Collected data entries
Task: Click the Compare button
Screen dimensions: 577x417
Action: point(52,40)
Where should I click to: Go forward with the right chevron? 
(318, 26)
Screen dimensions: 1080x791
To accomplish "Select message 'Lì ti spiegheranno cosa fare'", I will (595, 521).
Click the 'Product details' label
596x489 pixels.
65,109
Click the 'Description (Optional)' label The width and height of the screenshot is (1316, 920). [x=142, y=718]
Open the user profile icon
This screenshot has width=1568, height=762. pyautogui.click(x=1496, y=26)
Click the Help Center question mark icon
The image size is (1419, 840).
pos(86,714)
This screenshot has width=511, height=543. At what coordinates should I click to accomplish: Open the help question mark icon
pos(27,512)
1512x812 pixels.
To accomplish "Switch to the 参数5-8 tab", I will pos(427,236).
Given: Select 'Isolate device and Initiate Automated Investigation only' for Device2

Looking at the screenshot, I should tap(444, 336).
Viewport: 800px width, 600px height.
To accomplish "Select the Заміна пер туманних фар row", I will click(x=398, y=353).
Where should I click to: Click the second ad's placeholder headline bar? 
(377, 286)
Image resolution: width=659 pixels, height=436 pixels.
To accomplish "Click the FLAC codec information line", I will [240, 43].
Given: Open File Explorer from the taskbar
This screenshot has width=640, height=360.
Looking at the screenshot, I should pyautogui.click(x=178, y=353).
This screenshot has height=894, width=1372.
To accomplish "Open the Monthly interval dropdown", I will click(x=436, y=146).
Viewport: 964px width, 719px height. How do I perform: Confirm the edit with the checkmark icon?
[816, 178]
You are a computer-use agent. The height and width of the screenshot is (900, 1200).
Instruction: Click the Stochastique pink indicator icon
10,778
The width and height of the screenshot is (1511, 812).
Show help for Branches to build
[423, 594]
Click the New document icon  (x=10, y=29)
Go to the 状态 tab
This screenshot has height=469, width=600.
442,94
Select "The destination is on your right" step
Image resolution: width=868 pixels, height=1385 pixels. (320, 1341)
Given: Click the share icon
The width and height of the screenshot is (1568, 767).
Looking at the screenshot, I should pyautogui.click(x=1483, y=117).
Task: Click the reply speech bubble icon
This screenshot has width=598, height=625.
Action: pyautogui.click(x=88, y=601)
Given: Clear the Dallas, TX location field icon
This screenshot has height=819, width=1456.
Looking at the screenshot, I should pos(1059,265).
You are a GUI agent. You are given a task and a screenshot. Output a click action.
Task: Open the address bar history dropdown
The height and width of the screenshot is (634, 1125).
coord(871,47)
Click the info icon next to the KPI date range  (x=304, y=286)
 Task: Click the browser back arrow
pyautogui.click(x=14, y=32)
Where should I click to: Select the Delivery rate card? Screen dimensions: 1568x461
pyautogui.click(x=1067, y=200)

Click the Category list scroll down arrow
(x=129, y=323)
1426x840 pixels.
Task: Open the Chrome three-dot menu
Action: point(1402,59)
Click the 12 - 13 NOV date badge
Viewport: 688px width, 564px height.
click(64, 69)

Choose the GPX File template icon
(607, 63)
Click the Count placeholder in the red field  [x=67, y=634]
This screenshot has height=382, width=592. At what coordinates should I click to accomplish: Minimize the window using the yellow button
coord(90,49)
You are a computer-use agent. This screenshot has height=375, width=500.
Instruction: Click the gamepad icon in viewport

• **Directions for this task**:
Tally the lines above in which the string "agent" occurs, and give the total with nothing added.

• **Answer for the task**:
3